Exactly and in full, give the records again.

[Items from a dataset]
• • • •
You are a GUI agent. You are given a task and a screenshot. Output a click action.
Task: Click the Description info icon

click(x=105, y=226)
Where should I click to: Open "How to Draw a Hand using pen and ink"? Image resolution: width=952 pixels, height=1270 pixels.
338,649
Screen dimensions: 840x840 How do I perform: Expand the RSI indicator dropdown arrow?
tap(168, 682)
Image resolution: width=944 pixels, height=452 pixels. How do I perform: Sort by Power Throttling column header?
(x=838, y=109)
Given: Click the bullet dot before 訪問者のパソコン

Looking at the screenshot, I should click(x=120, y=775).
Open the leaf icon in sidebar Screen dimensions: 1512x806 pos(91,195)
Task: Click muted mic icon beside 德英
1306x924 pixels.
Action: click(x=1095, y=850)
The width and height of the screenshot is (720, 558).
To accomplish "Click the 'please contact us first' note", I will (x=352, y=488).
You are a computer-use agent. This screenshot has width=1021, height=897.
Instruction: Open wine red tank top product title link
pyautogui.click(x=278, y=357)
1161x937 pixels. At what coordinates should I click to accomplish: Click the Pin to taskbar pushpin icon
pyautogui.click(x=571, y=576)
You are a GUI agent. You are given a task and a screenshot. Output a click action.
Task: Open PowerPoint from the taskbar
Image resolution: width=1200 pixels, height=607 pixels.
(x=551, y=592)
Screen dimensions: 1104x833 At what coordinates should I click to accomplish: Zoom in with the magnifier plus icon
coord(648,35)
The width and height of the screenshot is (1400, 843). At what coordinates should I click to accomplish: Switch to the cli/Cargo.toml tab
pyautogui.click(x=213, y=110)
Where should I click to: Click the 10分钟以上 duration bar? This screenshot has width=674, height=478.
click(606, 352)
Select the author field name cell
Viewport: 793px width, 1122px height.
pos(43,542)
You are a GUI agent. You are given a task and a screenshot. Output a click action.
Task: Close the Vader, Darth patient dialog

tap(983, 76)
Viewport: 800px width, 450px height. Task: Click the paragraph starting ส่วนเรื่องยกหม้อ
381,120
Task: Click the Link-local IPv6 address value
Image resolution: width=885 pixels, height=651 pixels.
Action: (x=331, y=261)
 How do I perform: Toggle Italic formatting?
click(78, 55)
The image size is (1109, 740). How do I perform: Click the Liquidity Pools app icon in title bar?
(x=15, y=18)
• • • •
:: WRITTEN SOLUTION ::
You are a GUI agent. You are given a task and a screenshot. Output a click action.
Task: Click the Description info icon

click(x=105, y=226)
Where should I click to: Open "How to Draw a Hand using pen and ink"? Image resolution: width=952 pixels, height=1270 pixels.
338,649
Screen dimensions: 840x840 How do I perform: Expand the RSI indicator dropdown arrow?
tap(168, 682)
Image resolution: width=944 pixels, height=452 pixels. How do I perform: Sort by Power Throttling column header?
(x=838, y=109)
Given: Click the bullet dot before 訪問者のパソコン

Looking at the screenshot, I should click(x=120, y=775).
Open the leaf icon in sidebar Screen dimensions: 1512x806 pos(91,195)
Task: Click muted mic icon beside 德英
1306x924 pixels.
Action: click(x=1095, y=850)
The width and height of the screenshot is (720, 558).
To accomplish "Click the 'please contact us first' note", I will (x=352, y=488).
You are a computer-use agent. This screenshot has width=1021, height=897.
Instruction: Open wine red tank top product title link
pyautogui.click(x=278, y=357)
1161x937 pixels. At what coordinates should I click to accomplish: Click the Pin to taskbar pushpin icon
pyautogui.click(x=571, y=576)
You are a GUI agent. You are given a task and a screenshot. Output a click action.
Task: Open PowerPoint from the taskbar
Image resolution: width=1200 pixels, height=607 pixels.
(x=551, y=592)
Screen dimensions: 1104x833 At what coordinates should I click to accomplish: Zoom in with the magnifier plus icon
coord(648,35)
The width and height of the screenshot is (1400, 843). At what coordinates should I click to accomplish: Switch to the cli/Cargo.toml tab
pyautogui.click(x=213, y=110)
Where should I click to: Click the 10分钟以上 duration bar? This screenshot has width=674, height=478.
click(606, 352)
Select the author field name cell
Viewport: 793px width, 1122px height.
pos(43,542)
You are a GUI agent. You are given a task and a screenshot. Output a click action.
Task: Close the Vader, Darth patient dialog

tap(983, 76)
Viewport: 800px width, 450px height. Task: Click the paragraph starting ส่วนเรื่องยกหม้อ
381,120
Task: Click the Link-local IPv6 address value
Image resolution: width=885 pixels, height=651 pixels.
Action: (x=331, y=261)
 How do I perform: Toggle Italic formatting?
click(78, 55)
The image size is (1109, 740). How do I perform: Click the Liquidity Pools app icon in title bar?
(x=15, y=18)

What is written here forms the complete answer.